[Date Prev][Date Next][Thread Prev][Thread Next][Date Index][Thread Index]
Re: Difference between NaN and NA?
From: |
Jaroslav Hajek |
Subject: |
Re: Difference between NaN and NA? |
Date: |
Thu, 8 Apr 2010 13:31:43 +0200 |
On Thu, Apr 8, 2010 at 1:15 PM, John W. Eaton <address@hidden> wrote:
> On 8-Apr-2010, Jaroslav Hajek wrote:
>
> | On Thu, Apr 8, 2010 at 9:03 AM, David Bateman <address@hidden> wrote:
> | > Jaroslav Hajek wrote:
> |
> | > Exact.. NaN is flagged by a particular exponent in IEEE754, so there are
> | > many values of the mantissa that still give a NaN.
>
> Right, I added this feature to Octave specifically for compatibility
> with NA in R. The idea was to be able to exchange binary data with R
> and preserve the special NaN value that R uses for NA.
>
> | In the current situation, NA's do no harm in Octave, but they're also
> | not much useful, because most functions ignore them, for instance,
> | mean ([1,2,3,NA]) is NA etc.
> | On the contrary, inserting checks for NA's everywhere is a good idea
> | either, because it will slow things down for everyone.
>
> Yes, I assume R has a lot of special checks for NA (and that you meant
> "is not a good idea". Un?fortunately, no one was ever motivated to
> make Octave functions NA-aware.

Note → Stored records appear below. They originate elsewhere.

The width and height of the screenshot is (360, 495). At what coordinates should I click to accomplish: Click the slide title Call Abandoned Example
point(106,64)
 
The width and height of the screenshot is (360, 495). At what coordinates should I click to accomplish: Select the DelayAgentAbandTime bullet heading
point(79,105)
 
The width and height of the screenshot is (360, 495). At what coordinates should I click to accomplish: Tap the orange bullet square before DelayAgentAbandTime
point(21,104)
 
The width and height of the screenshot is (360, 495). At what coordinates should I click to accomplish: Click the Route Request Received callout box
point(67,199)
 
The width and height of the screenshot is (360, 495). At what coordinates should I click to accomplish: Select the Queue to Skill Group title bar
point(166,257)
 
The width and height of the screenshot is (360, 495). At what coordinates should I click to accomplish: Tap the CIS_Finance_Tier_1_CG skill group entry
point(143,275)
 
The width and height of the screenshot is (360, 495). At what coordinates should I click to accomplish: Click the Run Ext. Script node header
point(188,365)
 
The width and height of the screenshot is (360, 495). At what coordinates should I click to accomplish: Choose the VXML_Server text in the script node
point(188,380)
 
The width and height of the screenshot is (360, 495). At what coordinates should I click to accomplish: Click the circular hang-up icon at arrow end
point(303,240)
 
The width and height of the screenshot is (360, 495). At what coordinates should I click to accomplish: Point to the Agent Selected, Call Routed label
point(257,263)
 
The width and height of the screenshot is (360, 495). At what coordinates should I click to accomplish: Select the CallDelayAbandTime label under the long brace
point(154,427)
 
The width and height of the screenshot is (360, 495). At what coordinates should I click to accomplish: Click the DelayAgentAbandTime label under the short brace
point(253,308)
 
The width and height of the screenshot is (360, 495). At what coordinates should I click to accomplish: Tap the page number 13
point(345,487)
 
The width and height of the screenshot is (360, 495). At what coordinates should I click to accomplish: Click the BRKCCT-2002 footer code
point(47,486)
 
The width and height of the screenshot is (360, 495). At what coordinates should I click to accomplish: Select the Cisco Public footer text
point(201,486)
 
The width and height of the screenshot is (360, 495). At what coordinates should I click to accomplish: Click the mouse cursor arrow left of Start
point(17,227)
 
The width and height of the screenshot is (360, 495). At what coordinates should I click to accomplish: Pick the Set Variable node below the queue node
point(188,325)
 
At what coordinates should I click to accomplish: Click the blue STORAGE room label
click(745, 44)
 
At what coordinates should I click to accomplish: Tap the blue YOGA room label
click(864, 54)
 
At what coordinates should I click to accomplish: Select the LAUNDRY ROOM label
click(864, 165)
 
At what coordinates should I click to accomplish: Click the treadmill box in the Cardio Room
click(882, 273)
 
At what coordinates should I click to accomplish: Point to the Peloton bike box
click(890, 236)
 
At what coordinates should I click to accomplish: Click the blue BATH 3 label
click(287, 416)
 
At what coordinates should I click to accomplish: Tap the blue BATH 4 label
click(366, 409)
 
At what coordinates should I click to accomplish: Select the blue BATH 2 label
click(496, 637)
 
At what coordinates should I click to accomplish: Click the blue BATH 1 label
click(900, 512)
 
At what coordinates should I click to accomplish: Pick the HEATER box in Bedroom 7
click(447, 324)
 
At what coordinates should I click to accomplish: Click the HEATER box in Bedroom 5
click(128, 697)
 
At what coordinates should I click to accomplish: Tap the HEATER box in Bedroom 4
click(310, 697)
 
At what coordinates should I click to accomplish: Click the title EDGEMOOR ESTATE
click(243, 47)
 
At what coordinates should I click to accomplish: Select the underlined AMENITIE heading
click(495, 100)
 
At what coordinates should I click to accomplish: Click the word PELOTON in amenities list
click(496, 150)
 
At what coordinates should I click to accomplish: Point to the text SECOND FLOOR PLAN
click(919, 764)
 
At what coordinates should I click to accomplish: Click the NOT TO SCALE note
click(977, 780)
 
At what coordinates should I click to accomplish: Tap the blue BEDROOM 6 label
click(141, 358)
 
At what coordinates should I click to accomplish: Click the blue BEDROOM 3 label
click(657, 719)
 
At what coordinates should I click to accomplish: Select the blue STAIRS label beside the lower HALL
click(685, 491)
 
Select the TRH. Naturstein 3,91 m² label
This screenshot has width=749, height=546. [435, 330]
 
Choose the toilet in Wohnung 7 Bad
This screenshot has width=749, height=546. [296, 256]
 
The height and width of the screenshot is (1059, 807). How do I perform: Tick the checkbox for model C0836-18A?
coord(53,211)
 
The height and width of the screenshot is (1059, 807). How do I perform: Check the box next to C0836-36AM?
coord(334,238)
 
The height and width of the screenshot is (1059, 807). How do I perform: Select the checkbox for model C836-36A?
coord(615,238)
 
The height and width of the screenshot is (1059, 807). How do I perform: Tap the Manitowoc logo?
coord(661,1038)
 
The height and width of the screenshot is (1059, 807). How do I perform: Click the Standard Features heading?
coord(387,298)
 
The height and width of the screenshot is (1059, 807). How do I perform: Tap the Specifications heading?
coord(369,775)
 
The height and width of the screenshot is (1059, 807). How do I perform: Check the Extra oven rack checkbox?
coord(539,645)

So the value exists, but it is not
> really used for anything.
>
> Also, there is no guarantee that NA will be preserved across a
> function call. For example, on some platforms, you might see
> something like
>
> sin (NA) ==> NaN
>
> because it might be implemented with something like
>
> double sin (double x)
> {
> if (isnan (x))
> return NaN;
> ...
> }
>
> instead of
>
> double sin (double x)
> {
> if (isnan (x))
> return x;
> ...
> }
>
> So even ensuring that NA is preserved would add overhead...
>
> But I still do like the idea of having NA separate from NaN so that
> you can have a way to express "missing data" that is separate from
> "failed calculation". But I don't know of any really great way to
> implement it.
>
But why make it built-in? I think that even with the current limited
OOP capabilities, it is possible to build a class that maintains the
NA's as a separate mask, making even the elementary operations
NA-aware (i.e. so that x + NA is NA and never NaN). Overloading the
statistics functions like mean etc. would also be quite simple.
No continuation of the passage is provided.